El presidente del Gobierno atribuye la llegada masiva de inmigrantes a la desigualdad en la frontera, la desinformación y la actuación de redes criminales | Confirma que Felipe VI visitará la ciudad cuando “se den las condiciones”
Madrid, 31 de agosto de 2026.— El presidente del Gobierno, Pedro Sánchez, ha defendido este lunes que el Ejecutivo no atribuye a Marruecos la entrada masiva de más de 70.000 inmigrantes en Ceuta durante los días 30 y 31 de julio. Un mes después de la crisis, Sánchez ha reaparecido públicamente para ofrecer su versión de los acontecimientos y explicar la respuesta adoptada por el Gobierno.
En una entrevista concedida a la Cadena SER, el presidente ha señalado que las causas de la avalancha todavía están siendo investigadas, aunque ha apuntado a varios factores. Entre ellos ha situado la desigualdad existente a ambos lados de la frontera, la difusión de bulos en las redes sociales y la actividad de organizaciones criminales que, según el Gobierno, contribuyeron a desencadenar el desplazamiento masivo de personas.

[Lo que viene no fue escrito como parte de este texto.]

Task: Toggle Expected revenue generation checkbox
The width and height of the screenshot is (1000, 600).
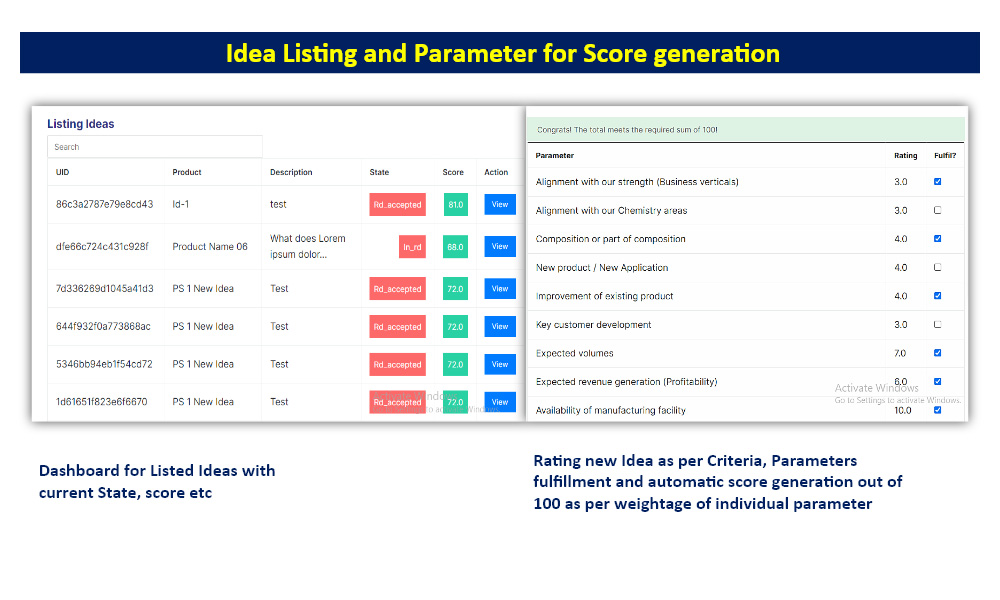Action: (938, 381)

Sánchez también ha mencionado la existencia de campañas de desinformación vinculadas, según su interpretación, a Rusia, Israel y sectores de la extrema derecha internacional. El Ejecutivo considera que estos mensajes pudieron favorecer un clima propicio para la movilización de miles de personas hacia la frontera ceutí.
El CNI compartió información, pero no alertó de la dimensión de la crisis
Uno de los puntos más delicados abordados por el presidente ha sido el papel del Centro Nacional de Inteligencia. Sánchez ha reconocido que el CNI transmitió información al Gobierno durante los días previos a la crisis, pero ha precisado que los servicios de inteligencia no llegaron a advertir de la dimensión que finalmente alcanzaría el episodio.
Esta afirmación se produce en un contexto marcado por las discrepancias públicas entre los ministerios del Interior y de Defensa sobre la información disponible antes de la llegada masiva de inmigrantes. Las diferencias entre ambos departamentos habían situado al Gobierno bajo una creciente presión política para aclarar qué se sabía antes del 30 de julio y cómo se gestionaron las primeras horas de la crisis.
El Ejecutivo ha defendido desde el inicio que continúa recopilando información para determinar con precisión qué ocurrió y cuáles fueron los factores que provocaron la llegada extraordinaria de personas a Ceuta.
Un mes de silencio presidencial
La entrevista supone la primera intervención pública de Sánchez después de varias semanas de ausencia. El presidente denunció el pasado 31 de julio una vulneración de la integridad territorial de España tras los acontecimientos en Ceuta y, posteriormente, se desplazó a la residencia oficial de La Mareta, en Lanzarote, durante el periodo vacacional.
Su regreso a la actividad política se produjo el 25 de agosto, con la reunión del Consejo de Ministros en la que el Gobierno aprobó la creación de un mando único para coordinar la respuesta a la crisis. La responsabilidad recayó en el ministro de Política Territorial, Ángel Víctor Torres.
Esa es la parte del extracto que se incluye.